State programmatic agreements and permits: Protecting state-designated species
For California-designated endangered or threatened species, PG&E maintains a 30-year programmatic permit with the California Department of Fish and Wildlife (CDFW) for certain operations and maintenance activities in the San Joaquin Valley, the nine Bay Area counties, and the Mojave Desert. These permits protect more than a dozen species―from the California Tiger Salamander in the San Joaquin Valley to the Alameda Whip Snake in the Bay Area to the Desert Tortoise and the Mojave Ground Squirrel in the Mojave Desert.
Through these permits, PG&E could conserve over 3,000 acres of additional habitat over the next 30 years in conjunction with conservation goals outlined in the Bay Area HCP. We will also potentially conserve over 1,500 acres of habitat in the Mojave Desert.
PG&E is developing additional, similar permits with CDFW to provide coverage for our work within the Sacramento Valley and Central Coast.
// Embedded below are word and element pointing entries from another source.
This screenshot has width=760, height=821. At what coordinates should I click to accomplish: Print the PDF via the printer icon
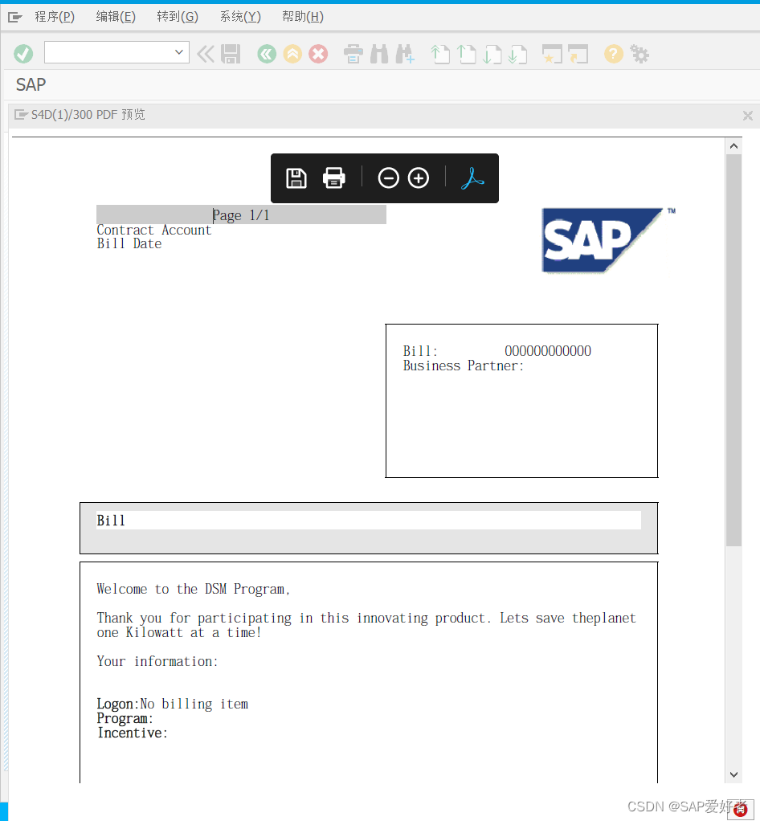point(333,178)
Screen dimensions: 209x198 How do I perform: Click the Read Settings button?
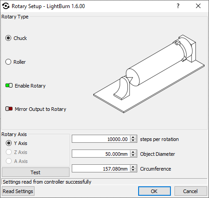tap(18, 191)
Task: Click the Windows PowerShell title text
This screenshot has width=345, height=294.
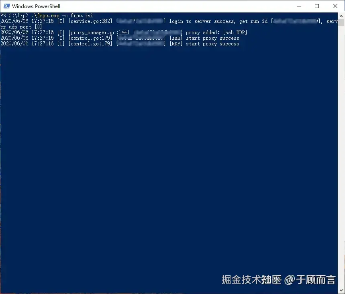Action: pos(36,6)
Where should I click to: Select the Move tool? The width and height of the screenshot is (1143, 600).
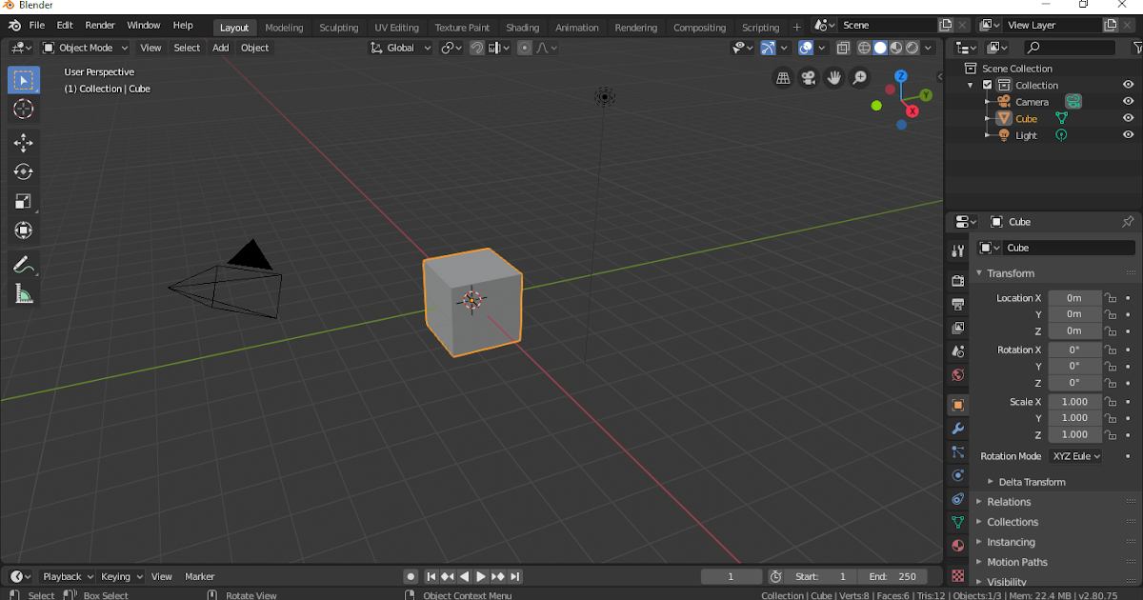coord(24,143)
Federal land programmatic agreements
PG&E is working to establish long-term operations and maintenance plans with the National Park Service and the Bureau of Land Management to reduce wildfire risk. The plans will allow PG&E to:
- More efficiently maintain our facilities for public safety and service reliability.
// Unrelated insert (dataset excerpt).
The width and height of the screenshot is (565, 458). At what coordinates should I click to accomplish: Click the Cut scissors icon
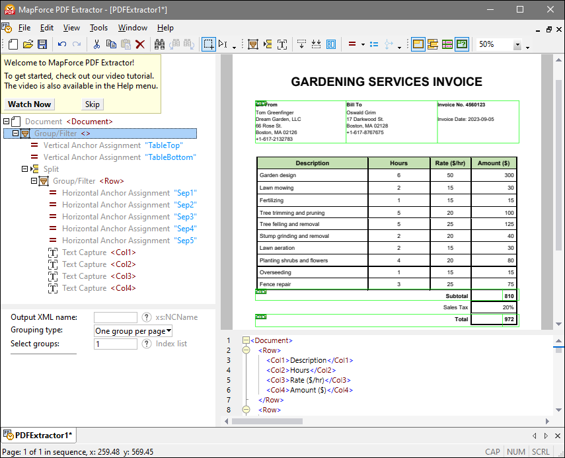click(x=96, y=44)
- Establish enhanced processes to carry out operations and maintenance work.
- Provide consistent requirements to control or prevent damage to scenic, aesthetic, cultural, and environmental resources.
- Reduce the risk of wildfire ignitions related to our facilities.
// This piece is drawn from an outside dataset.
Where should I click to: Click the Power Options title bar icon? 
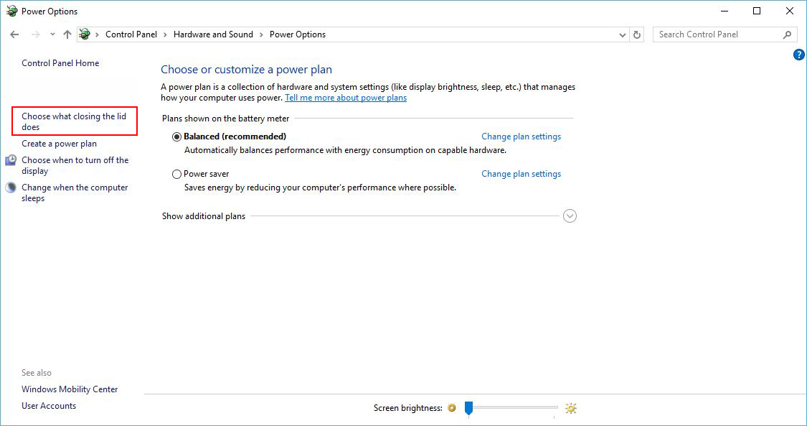click(11, 11)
Once a long-term agreement is reached with the National Park Service, we expect it will replace annual special use permits for the eight national parks within PG&E’s service area. The current permits facilitate expedited work review by the parks and allow PG&E to conduct wildfire safety and other operations and maintenance activities with pre-negotiated resource protection measures.
PG&E and the Bureau of Land Management recently approved a 45-year operations and maintenance plan. It provides a standardized framework for notifying and submitting work to the agency and will improve the environmental review and approval process for most routine operations and maintenance work on lands administered by the agency.
Throughout 2026, we are implementing the plan statewide in a phased approach; once in effect for a field office area, it will replace the agency’s existing Wildfire Instruction Memorandum for Electric Utilities. Additionally, PG&E has a 30-year operations and maintenance plan with the U.S. Forest Service covering eleven national forests.
Developing mitigation banks
PG&E is currently developing two mitigation banks on PG&E-owned lands. A mitigation bank is a natural area that has been restored, enhanced, or preserved in coordination with agency stakeholders to offset unavoidable impacts by another party to resources that are protected by regulations.
Once approved, we anticipate that these lands will protect approximately 1,100 acres of tidal wetlands within the greater San Francisco Bay area, along with direct benefits to several species, including the threatened Delta Smelt and the endangered Clapper Rail bird and Salt-Marsh Harvest Mouse. These lands will also offer public access by leveraging the East Bay Regional Park District and their Bay Trail system.
Land stewardship at Diablo Canyon
The property surrounding PG&E’s Diablo Canyon Power Plant (Diablo Canyon) encompasses 14 miles of scenic coastline and 12,000 acres of sensitive habitat, productive ranches, and panoramic open spaces.